I forget sometimes how big the farm is, and it’s in 3 parcels. We ended up walking most of the perimeter of the home place part of the farm, as far back as the creek but not beyond.  There’s  much  more  beyond  but I haven’t walked there in what seems like another  lifetime, and I want to go beyond the creek next time to see what things await me there.

What happened on our walk was another analogy for the way life is these days, and our headaches eased by the time we were out of earshot of the house and away from my dad’s current tirade.

There we were, barefoot  with umbrellas,  picking our way down the old field road toward the creek. That was the plan, anyway. A quick walk towards the creek before the summer  rain got harder.  Only…the  road  was over- grown in places and new field roads had been mowed to intersect it, and we couldn’t get close to our intended destination.

So we followed the easy path laid out for us. It didn’t take us anywhere near where we wanted to go. We could see the creek banks from where we were, but there was no easy way there. We thought the  path would take us closer, eventually, but it never did. It was a path someone else had created for us to walk and it wasn’t difficult, but it wasn’t where we chose to go.

At one point, the path seemed to take us close to the creek, so instead of turning back or blazing our own trail, we  stayed  on  the  path,  on  the  familiar…and  ran  into brambles, ant beds, and close-cropped stalks. Yes, and it was misting rain and we were barefoot. We’d come too far on our quest for the creek to turn back!

So, with bare feet, I picked my way along the path someone  else  had  prepared  for  us,  the  path  that  had turned ugly.
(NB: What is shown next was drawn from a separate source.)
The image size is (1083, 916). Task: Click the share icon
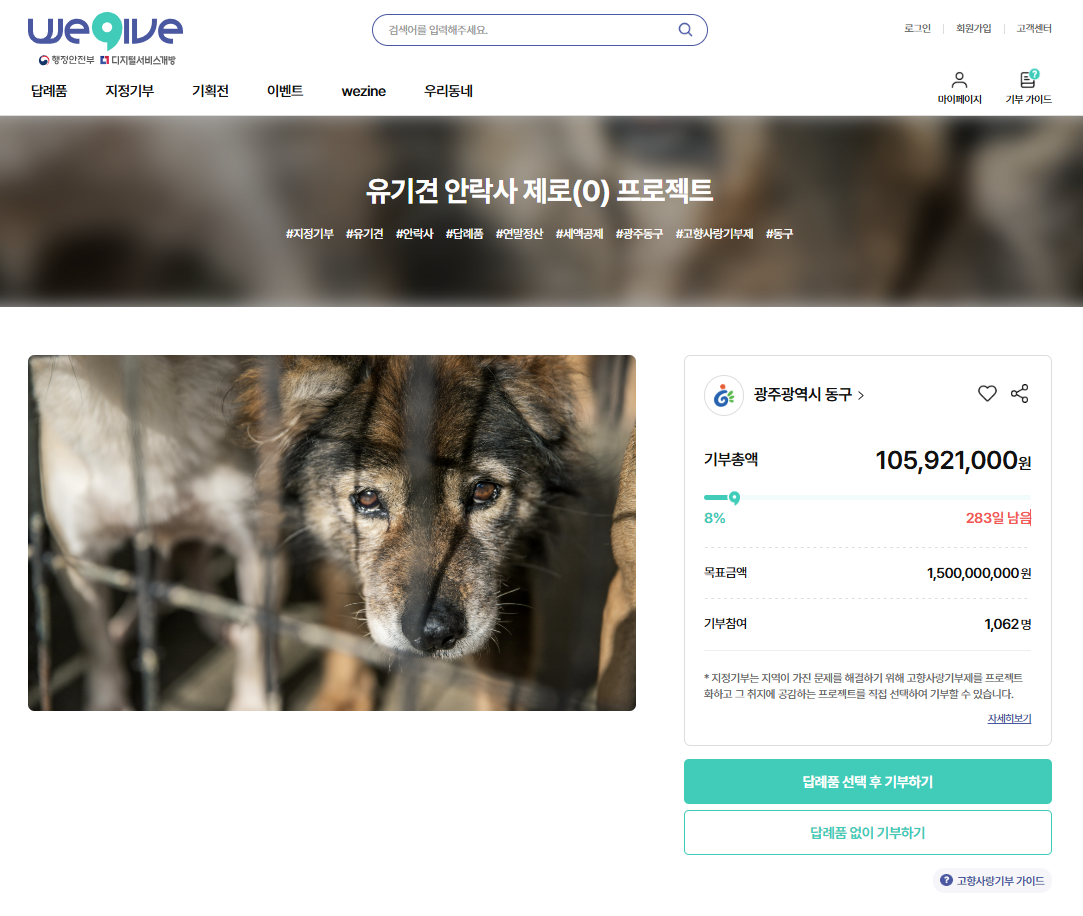[x=1019, y=393]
Shannon followed in my footsteps, adhering closely to my advice to “Lean to the right when you step here,” or “Stay on your toes so you don’t get pricked!” I had plenty of thorns in my feet before I found a gentler step for my daughter but I took her through it, at one time having to turn around and go back through the briers to get her and several times having to wait for her to catch up.
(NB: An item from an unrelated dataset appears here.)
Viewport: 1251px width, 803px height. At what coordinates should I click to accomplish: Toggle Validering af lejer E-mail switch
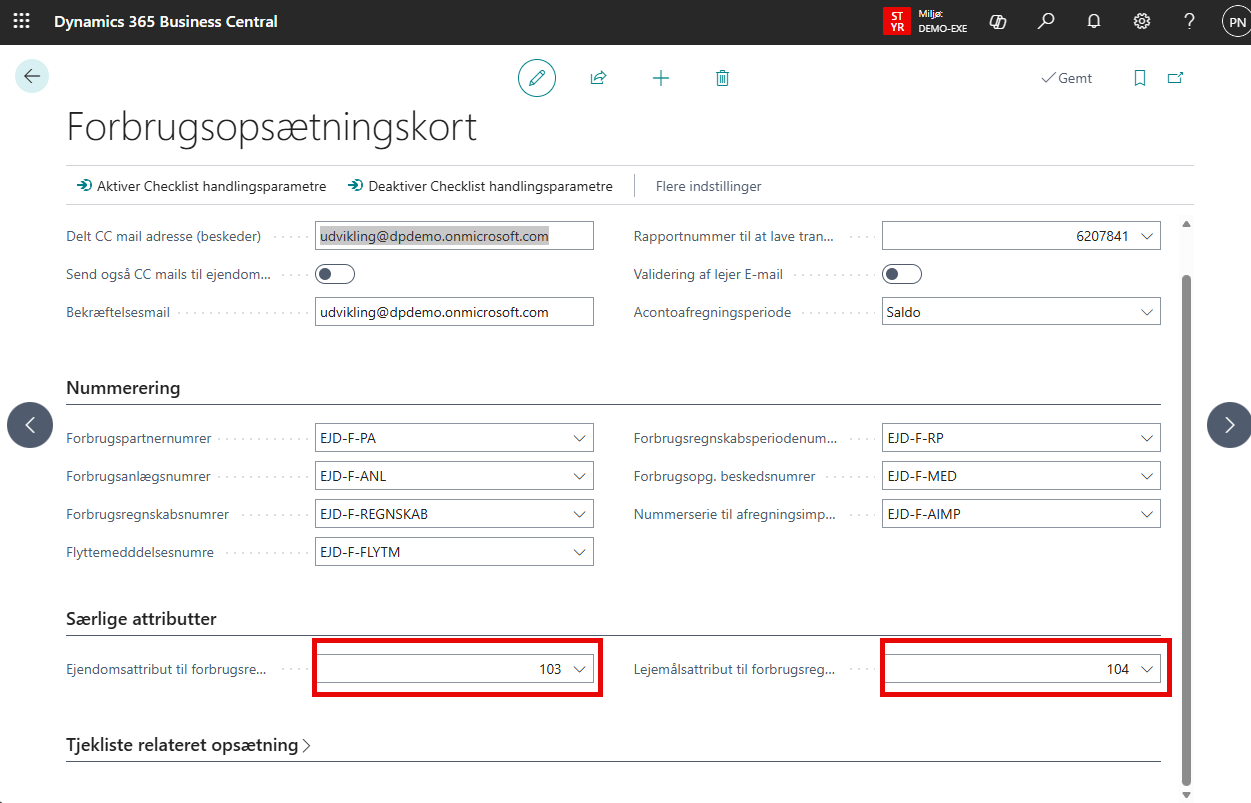902,274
We made it through the rough patch and toward the creek, but the grasses were too high and we just couldn’t get there.

“Well,” I told Shannon, “we have a choice. We can give up and go back the way we came, back through the prickly terrain. It’s familiar and we know what we’re facing. And we won’t get to see the creek.”

“Isn’t there an easier way to go home?” she asked. At that point,  I’m  not sure she cared about getting to the creek, but we had time and  she wasn’t anxious to be in her Grandfather’s presence again right away.
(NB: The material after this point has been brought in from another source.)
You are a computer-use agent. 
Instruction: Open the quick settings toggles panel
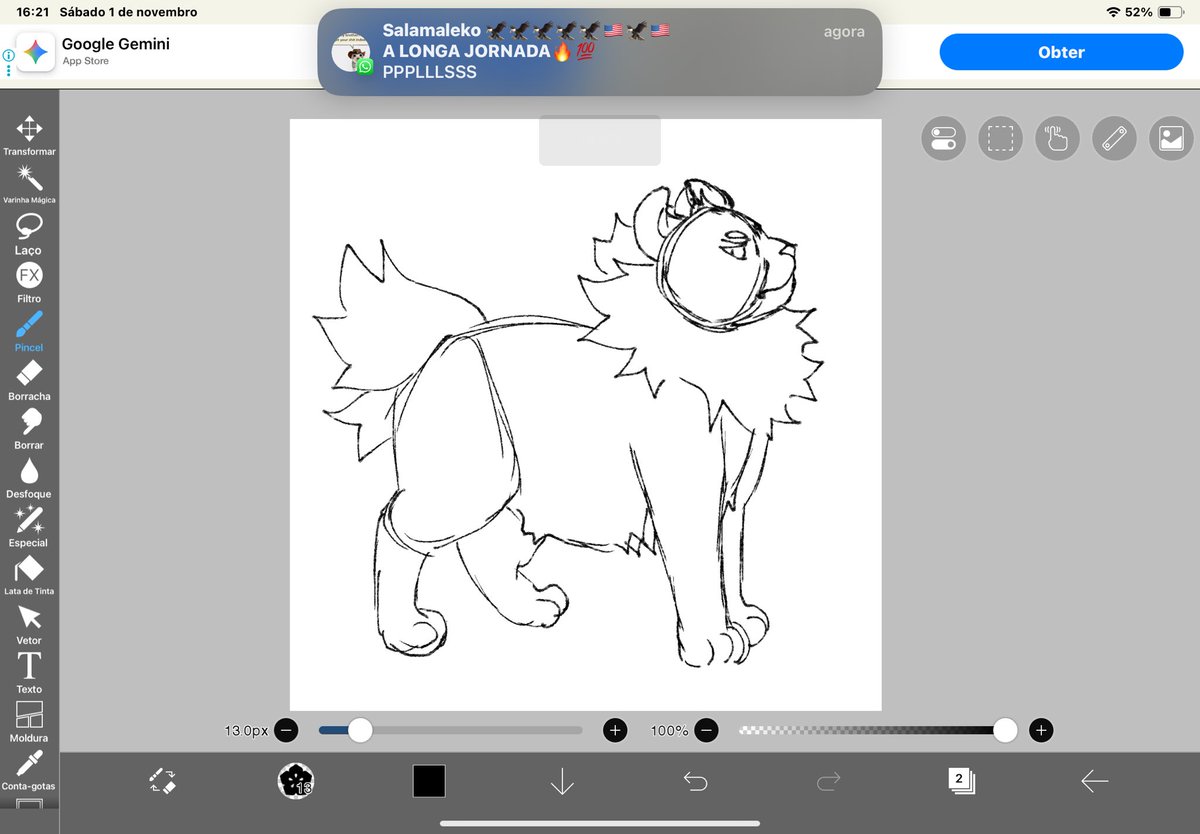[x=942, y=138]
“I don’t know if there’s an easier way or not. There’s another  way  but  we  have  to  keep  going  forward,  up around that bend. I can’t see what’s beyond it but if you squint into the distance you can see where we’d come out at the main road and we can walk home from there. But I don’t know if there are more briers or if the road gets easier. We may get all the way to the main road and find a barrier to keep us from it. Or there may be a trail across the field to the orchard  since  there  used to be a road there. We just won’t know until we get there.”

“Ah, so it’s an adventure?”

Yes, an adventure.  We agreed.  Rather  than walking the brutal but familiar way, we would forge a new path.

We waded through a trail where deer had roamed and we sidestepped some weeds, but the new path wasn’t as rough  as  the  familiar.  The  only  problem  was,  it  took longer. The main road wasn’t  around the bend. It was many bends later and still in the distance when  I heard Shannon mumble  something  about  this  adventure  was taking a long time.

Carrying our folded umbrellas, we skirted a huge pine forest  and  I  noticed  something  unusual  in its  edge.  A piece of tin—debris from a tornado in March 2005 that had followed the perimeter of the farm but had zigzagged right around the house and trees, toppling a shed but doing virtually no damage to my parents’ farm before leveling 42 houses up the main road.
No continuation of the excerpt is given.